>>>
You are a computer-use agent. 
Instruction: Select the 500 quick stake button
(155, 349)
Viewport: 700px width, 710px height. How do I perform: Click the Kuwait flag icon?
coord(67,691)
<<<
WHAT THE TASK ASKS
Every entry should be output exactly as written, please.

EXPECTED ANSWER
You are a computer-use agent. 
Instruction: Select the 500 quick stake button
(155, 349)
Viewport: 700px width, 710px height. How do I perform: Click the Kuwait flag icon?
coord(67,691)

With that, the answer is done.